Entries showing where items appear
— start —
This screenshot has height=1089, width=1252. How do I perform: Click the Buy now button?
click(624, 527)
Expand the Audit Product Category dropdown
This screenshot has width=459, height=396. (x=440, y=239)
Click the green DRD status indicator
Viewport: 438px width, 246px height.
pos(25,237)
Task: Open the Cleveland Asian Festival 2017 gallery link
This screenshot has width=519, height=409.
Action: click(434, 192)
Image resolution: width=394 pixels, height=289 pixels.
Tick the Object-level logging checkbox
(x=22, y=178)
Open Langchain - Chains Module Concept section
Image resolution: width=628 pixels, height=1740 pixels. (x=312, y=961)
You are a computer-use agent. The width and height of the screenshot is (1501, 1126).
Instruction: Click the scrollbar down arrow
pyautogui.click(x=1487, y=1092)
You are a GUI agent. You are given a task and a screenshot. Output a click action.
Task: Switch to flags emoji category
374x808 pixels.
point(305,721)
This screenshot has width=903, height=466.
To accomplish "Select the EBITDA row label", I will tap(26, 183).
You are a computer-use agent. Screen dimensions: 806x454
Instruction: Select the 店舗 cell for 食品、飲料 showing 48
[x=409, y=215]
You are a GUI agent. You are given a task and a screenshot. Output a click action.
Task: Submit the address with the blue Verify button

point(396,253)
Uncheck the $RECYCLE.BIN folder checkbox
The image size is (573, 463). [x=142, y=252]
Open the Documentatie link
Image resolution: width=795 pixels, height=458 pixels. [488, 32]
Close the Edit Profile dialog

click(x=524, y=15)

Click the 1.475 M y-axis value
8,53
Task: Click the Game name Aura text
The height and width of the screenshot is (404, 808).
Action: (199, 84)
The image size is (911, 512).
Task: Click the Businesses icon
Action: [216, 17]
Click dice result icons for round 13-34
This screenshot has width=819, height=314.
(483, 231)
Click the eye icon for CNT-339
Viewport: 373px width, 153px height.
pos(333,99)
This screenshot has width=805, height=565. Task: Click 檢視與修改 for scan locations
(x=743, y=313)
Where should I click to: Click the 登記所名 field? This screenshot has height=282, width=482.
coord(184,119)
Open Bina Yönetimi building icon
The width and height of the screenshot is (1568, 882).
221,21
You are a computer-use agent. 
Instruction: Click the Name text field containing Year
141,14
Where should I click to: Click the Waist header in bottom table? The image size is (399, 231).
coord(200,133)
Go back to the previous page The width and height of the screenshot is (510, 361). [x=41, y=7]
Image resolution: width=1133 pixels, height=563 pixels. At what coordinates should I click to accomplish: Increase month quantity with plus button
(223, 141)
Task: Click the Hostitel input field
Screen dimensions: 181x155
— end —
The request
Copy out all of the rows above word for word, keeping every line unchanged.

Solution to this exercise
This screenshot has height=1089, width=1252. How do I perform: Click the Buy now button?
click(624, 527)
Expand the Audit Product Category dropdown
This screenshot has width=459, height=396. (x=440, y=239)
Click the green DRD status indicator
Viewport: 438px width, 246px height.
pos(25,237)
Task: Open the Cleveland Asian Festival 2017 gallery link
This screenshot has width=519, height=409.
Action: click(434, 192)
Image resolution: width=394 pixels, height=289 pixels.
Tick the Object-level logging checkbox
(x=22, y=178)
Open Langchain - Chains Module Concept section
Image resolution: width=628 pixels, height=1740 pixels. (x=312, y=961)
You are a computer-use agent. The width and height of the screenshot is (1501, 1126).
Instruction: Click the scrollbar down arrow
pyautogui.click(x=1487, y=1092)
You are a GUI agent. You are given a task and a screenshot. Output a click action.
Task: Switch to flags emoji category
374x808 pixels.
point(305,721)
This screenshot has width=903, height=466.
To accomplish "Select the EBITDA row label", I will tap(26, 183).
You are a computer-use agent. Screen dimensions: 806x454
Instruction: Select the 店舗 cell for 食品、飲料 showing 48
[x=409, y=215]
You are a GUI agent. You are given a task and a screenshot. Output a click action.
Task: Submit the address with the blue Verify button

point(396,253)
Uncheck the $RECYCLE.BIN folder checkbox
The image size is (573, 463). [x=142, y=252]
Open the Documentatie link
Image resolution: width=795 pixels, height=458 pixels. [488, 32]
Close the Edit Profile dialog

click(x=524, y=15)

Click the 1.475 M y-axis value
8,53
Task: Click the Game name Aura text
The height and width of the screenshot is (404, 808).
Action: (199, 84)
The image size is (911, 512).
Task: Click the Businesses icon
Action: [216, 17]
Click dice result icons for round 13-34
This screenshot has width=819, height=314.
(483, 231)
Click the eye icon for CNT-339
Viewport: 373px width, 153px height.
pos(333,99)
This screenshot has width=805, height=565. Task: Click 檢視與修改 for scan locations
(x=743, y=313)
Where should I click to: Click the 登記所名 field? This screenshot has height=282, width=482.
coord(184,119)
Open Bina Yönetimi building icon
The width and height of the screenshot is (1568, 882).
221,21
You are a computer-use agent. 
Instruction: Click the Name text field containing Year
141,14
Where should I click to: Click the Waist header in bottom table? The image size is (399, 231).
coord(200,133)
Go back to the previous page The width and height of the screenshot is (510, 361). [x=41, y=7]
Image resolution: width=1133 pixels, height=563 pixels. At what coordinates should I click to accomplish: Increase month quantity with plus button
(223, 141)
Task: Click the Hostitel input field
Screen dimensions: 181x155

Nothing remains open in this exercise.